Step 2: Solve each equation for \( x \) to find its solution.
For equation A: \( 5x + 3 = 11 \), subtract 3 from both sides to get \( 5x = 8 \), then divide both sides by 5 to find \( x = \frac{8}{5} \).
For equation B: \( 12x + 6 = -4 \), subtract 6 from both sides to get \( 12x = -10 \), then divide both sides by 12 to find \( x = -\frac{10}{12} = -\frac{5}{6} \).
For equation C: \( 100x = 50(x + 3) \), expand the right side to get \( 100x = 50x + 150 \), subtract \( 50x \) from both sides to get \( 50x = 150 \), then divide both sides by 50 to find \( x = 3 \).
For equation D: \( 6(x + 4) = x + 24 \), expand the left side to get \( 6x + 24 = x + 24 \), subtract \( x \) and 24 from both sides to get \( 5x = 0 \), then divide both sides by 5 to find \( x = 0 \).
Step 3: Analyze the solutions in the context of the problem.

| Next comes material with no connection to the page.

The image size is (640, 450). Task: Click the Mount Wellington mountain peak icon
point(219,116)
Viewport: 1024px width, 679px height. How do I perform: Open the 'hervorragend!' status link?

Since \( x \) must be non-negative, any negative solution is not valid for the number of pennies.
Step 4: Identify which equation(s) yield invalid solutions. Equation B gives \( x = -\frac{5}{6} \), which is negative and therefore cannot represent the number of pennies.
Step 5: Conclude that equation B cannot be a correct equation for finding \( x \) in this applied problem.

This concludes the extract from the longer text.